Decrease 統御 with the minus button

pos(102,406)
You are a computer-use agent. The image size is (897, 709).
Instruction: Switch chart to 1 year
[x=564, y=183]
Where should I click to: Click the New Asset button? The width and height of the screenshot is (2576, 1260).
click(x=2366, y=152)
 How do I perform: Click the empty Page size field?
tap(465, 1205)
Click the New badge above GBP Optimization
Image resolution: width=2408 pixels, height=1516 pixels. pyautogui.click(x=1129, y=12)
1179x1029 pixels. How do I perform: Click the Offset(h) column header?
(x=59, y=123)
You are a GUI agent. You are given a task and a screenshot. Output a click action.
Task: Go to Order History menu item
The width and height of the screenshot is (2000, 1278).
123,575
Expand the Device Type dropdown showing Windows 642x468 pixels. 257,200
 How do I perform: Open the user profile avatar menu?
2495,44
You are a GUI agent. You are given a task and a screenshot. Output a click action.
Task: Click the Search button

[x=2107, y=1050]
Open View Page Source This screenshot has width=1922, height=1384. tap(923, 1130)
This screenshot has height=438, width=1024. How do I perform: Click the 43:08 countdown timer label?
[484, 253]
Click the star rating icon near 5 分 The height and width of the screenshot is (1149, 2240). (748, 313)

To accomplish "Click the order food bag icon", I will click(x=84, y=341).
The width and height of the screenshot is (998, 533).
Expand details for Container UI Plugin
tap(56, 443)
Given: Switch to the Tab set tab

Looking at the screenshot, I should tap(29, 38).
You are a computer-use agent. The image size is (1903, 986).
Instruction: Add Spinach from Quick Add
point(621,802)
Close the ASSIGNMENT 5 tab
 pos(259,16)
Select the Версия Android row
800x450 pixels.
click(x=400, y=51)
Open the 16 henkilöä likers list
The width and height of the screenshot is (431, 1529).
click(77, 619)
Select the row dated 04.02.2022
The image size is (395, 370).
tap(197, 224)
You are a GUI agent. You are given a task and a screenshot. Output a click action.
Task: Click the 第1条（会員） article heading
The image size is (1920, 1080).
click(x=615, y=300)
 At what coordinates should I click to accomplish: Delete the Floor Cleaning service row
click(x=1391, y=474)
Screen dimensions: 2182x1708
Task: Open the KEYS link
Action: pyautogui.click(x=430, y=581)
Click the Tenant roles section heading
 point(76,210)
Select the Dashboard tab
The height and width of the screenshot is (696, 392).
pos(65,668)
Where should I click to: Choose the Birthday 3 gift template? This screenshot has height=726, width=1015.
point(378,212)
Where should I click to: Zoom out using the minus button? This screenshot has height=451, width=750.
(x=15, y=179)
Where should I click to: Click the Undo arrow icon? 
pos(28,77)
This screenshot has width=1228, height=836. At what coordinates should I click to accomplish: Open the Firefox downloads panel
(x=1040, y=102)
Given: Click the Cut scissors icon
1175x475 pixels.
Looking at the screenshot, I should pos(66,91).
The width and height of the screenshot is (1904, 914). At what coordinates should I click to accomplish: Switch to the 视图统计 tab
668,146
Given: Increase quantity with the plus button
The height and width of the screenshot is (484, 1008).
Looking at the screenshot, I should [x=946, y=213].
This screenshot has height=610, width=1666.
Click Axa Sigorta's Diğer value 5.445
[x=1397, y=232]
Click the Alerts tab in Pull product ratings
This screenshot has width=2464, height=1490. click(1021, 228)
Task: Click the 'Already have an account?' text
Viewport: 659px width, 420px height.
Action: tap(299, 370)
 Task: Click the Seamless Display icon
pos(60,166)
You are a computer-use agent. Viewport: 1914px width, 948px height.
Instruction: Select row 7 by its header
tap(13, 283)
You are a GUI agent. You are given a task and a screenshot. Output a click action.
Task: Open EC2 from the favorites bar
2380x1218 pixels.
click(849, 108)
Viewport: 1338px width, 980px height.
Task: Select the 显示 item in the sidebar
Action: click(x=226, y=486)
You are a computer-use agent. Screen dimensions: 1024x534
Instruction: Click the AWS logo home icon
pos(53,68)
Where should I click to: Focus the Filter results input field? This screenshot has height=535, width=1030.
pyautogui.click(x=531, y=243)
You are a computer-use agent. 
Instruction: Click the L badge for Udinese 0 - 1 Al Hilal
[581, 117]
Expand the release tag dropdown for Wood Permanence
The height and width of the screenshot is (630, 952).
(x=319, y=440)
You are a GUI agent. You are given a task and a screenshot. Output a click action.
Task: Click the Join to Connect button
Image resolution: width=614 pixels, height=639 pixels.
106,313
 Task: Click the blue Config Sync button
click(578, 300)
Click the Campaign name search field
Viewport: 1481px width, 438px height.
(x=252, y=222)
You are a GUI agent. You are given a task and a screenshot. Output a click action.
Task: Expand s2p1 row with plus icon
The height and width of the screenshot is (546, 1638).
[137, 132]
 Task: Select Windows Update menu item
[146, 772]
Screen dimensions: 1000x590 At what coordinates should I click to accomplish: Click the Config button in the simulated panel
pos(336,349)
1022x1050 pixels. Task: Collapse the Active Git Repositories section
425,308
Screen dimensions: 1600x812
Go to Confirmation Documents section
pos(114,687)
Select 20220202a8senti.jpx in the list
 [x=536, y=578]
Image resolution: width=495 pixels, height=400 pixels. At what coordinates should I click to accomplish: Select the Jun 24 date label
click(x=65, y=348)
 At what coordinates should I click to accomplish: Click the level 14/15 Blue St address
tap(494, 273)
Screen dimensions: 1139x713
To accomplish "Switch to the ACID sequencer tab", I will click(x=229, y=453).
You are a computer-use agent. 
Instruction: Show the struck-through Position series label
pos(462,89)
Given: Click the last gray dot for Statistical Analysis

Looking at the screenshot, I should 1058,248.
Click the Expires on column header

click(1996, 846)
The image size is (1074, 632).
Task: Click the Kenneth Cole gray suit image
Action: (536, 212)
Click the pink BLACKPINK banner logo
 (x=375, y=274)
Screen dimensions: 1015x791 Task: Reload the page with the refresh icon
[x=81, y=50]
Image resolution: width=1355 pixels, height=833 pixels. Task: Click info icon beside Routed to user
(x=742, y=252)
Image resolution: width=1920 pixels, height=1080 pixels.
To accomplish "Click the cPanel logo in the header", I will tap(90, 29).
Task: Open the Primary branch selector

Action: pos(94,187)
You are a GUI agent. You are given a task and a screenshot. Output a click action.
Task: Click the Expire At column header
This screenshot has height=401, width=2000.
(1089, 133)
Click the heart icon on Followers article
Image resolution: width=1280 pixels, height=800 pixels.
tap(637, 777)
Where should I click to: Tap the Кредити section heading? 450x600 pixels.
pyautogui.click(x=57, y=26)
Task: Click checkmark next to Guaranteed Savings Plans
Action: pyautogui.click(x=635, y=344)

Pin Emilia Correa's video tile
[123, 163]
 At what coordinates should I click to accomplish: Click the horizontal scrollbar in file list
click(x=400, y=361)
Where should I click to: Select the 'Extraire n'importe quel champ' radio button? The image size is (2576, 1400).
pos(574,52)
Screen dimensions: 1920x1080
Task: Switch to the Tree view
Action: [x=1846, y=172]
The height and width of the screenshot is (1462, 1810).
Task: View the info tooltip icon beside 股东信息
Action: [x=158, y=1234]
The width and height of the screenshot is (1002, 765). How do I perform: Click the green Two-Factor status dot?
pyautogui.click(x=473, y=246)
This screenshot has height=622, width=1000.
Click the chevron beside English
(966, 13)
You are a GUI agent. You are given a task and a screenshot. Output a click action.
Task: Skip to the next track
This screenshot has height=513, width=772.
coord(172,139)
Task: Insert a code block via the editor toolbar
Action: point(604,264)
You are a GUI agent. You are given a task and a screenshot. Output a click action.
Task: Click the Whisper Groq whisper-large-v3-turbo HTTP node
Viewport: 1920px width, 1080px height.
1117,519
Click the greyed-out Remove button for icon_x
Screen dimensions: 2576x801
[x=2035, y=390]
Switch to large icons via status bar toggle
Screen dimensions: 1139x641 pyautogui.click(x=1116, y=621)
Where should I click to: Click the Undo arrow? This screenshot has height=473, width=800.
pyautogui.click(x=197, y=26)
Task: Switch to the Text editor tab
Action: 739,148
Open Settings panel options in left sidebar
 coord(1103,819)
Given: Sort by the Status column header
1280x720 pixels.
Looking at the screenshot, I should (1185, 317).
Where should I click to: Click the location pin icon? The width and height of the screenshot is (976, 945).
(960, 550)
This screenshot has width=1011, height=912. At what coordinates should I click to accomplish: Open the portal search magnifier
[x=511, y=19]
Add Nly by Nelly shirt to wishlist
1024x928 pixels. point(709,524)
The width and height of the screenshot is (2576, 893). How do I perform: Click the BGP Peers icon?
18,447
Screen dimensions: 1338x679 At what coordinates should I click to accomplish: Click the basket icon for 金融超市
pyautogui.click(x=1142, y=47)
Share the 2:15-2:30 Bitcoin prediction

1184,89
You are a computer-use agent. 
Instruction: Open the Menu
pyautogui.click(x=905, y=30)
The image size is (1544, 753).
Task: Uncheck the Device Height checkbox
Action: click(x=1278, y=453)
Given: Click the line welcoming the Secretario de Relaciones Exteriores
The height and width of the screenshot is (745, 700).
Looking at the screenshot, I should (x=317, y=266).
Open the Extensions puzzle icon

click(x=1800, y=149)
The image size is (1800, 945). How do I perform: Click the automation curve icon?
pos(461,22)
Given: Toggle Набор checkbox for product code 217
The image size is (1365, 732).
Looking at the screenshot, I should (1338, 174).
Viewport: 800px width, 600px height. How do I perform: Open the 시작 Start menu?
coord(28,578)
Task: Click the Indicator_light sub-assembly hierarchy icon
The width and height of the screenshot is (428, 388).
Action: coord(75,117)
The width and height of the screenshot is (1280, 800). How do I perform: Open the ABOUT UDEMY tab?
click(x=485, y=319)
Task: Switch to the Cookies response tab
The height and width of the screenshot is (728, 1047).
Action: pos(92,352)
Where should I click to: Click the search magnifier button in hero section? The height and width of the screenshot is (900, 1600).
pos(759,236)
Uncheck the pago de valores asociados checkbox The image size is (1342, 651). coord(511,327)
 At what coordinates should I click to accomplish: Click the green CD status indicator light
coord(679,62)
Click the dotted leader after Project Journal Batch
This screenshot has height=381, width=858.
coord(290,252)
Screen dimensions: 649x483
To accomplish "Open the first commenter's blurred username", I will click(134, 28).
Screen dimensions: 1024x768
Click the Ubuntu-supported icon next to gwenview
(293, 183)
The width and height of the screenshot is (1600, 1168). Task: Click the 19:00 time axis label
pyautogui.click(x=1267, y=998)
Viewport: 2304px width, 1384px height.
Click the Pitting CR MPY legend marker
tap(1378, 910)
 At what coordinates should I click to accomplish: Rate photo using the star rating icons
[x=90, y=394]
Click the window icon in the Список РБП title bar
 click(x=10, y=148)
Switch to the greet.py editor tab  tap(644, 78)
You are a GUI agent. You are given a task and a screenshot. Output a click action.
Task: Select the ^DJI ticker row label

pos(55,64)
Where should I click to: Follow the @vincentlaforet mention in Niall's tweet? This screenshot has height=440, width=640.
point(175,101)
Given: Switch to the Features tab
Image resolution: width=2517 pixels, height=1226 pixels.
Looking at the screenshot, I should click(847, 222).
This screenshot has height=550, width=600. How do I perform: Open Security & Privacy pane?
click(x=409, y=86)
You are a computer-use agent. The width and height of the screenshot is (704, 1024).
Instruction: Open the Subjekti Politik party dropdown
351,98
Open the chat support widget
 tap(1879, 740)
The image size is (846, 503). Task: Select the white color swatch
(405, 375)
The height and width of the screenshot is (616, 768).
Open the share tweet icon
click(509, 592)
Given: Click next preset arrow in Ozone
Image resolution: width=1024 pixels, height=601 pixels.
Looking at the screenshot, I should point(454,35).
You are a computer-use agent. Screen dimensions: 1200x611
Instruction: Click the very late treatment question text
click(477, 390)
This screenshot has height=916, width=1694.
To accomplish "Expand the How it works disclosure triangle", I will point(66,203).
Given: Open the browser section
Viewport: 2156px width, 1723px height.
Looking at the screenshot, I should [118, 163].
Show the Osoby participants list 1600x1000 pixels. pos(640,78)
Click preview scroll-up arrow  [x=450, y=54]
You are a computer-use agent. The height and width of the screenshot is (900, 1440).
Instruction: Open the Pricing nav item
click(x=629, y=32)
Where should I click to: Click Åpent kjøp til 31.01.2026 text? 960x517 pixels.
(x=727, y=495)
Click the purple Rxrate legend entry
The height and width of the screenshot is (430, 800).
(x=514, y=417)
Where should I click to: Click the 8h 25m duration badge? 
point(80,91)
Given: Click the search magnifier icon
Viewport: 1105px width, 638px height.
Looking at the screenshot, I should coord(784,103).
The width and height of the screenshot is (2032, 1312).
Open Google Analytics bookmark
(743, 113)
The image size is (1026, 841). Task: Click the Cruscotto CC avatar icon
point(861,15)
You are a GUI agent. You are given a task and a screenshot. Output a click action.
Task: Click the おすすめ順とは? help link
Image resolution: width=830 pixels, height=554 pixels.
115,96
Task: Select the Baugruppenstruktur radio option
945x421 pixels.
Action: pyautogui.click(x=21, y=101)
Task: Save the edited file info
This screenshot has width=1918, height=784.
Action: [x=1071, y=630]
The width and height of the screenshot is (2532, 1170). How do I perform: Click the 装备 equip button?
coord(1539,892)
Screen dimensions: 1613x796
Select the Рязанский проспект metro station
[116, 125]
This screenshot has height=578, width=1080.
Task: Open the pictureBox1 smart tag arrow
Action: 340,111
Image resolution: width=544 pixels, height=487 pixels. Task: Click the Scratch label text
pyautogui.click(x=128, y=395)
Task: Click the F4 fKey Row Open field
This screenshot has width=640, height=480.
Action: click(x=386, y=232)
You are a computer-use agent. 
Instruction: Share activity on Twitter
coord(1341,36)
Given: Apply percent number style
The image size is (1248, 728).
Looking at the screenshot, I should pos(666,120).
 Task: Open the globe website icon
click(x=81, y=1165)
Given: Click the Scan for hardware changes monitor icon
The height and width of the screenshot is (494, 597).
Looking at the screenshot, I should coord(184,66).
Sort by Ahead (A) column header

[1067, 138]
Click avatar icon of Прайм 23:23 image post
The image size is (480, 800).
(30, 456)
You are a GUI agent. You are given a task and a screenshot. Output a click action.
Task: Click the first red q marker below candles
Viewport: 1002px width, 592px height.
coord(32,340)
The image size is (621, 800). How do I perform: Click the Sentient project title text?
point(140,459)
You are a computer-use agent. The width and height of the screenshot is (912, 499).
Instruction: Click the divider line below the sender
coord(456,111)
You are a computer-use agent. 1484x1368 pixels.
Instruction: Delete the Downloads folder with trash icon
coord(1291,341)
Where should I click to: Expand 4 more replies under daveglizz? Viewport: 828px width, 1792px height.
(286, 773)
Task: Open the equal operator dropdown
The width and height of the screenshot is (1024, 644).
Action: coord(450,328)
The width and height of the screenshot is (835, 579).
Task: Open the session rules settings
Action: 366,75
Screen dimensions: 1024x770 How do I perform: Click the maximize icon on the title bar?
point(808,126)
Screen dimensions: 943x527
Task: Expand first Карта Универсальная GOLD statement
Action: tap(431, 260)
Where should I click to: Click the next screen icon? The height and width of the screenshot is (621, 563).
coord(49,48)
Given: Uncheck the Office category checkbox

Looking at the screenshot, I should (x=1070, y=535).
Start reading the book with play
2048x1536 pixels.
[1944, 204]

**STATED PROBLEM**
Count the lines of the entries above that contain the word "will", treating uppercase and lowercase as different. Give only the number.

**RESULT OF THE EXERCISE**
5